§ GIVEN REQUEST
Reproduce the part that opens with the line containing "The height and width of the screenshot is (1036, 1152)." and closes with the line containing "tap(391, 549)", requests included, raising every coordinate in the answers by 91.

---- RECORDED INFORMATION

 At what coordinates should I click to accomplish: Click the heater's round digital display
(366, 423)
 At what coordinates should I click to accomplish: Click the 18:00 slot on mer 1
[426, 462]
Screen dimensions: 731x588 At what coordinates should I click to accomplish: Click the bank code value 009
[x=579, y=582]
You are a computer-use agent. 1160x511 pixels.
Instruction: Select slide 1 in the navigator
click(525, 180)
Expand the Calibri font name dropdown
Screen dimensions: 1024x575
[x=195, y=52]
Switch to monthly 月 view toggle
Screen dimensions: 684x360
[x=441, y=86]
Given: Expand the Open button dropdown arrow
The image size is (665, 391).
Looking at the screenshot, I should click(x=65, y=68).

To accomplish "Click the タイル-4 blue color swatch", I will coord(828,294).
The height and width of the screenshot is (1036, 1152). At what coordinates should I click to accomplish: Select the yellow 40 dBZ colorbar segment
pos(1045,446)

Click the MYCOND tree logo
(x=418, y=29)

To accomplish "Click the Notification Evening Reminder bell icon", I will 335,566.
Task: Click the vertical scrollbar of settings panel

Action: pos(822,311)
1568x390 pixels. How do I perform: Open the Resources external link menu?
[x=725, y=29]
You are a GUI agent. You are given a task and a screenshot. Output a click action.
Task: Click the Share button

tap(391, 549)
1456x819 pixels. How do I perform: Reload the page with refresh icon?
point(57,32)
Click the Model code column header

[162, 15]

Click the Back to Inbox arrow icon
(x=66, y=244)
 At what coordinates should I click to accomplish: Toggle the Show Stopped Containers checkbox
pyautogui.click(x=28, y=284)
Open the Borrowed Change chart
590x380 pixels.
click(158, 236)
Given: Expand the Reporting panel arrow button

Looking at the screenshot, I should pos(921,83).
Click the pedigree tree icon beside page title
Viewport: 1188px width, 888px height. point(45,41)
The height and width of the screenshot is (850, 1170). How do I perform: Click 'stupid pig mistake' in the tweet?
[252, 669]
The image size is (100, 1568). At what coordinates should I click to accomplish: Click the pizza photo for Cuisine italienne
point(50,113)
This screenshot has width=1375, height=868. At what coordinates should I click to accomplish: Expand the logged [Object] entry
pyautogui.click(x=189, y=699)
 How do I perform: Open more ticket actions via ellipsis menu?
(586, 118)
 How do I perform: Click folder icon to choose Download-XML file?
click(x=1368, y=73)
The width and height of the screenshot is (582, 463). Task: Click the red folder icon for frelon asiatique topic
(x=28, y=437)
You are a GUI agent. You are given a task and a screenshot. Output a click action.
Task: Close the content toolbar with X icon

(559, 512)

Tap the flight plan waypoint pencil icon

--------

§ WORKED SOLUTION
The height and width of the screenshot is (1036, 1152). At what coordinates should I click to accomplish: Select the yellow 40 dBZ colorbar segment
pos(1136,537)

Click the MYCOND tree logo
(x=509, y=120)

To accomplish "Click the Notification Evening Reminder bell icon", I will 426,657.
Task: Click the vertical scrollbar of settings panel

Action: pos(913,402)
1568x390 pixels. How do I perform: Open the Resources external link menu?
[x=816, y=120]
You are a GUI agent. You are given a task and a screenshot. Output a click action.
Task: Click the Share button

tap(482, 640)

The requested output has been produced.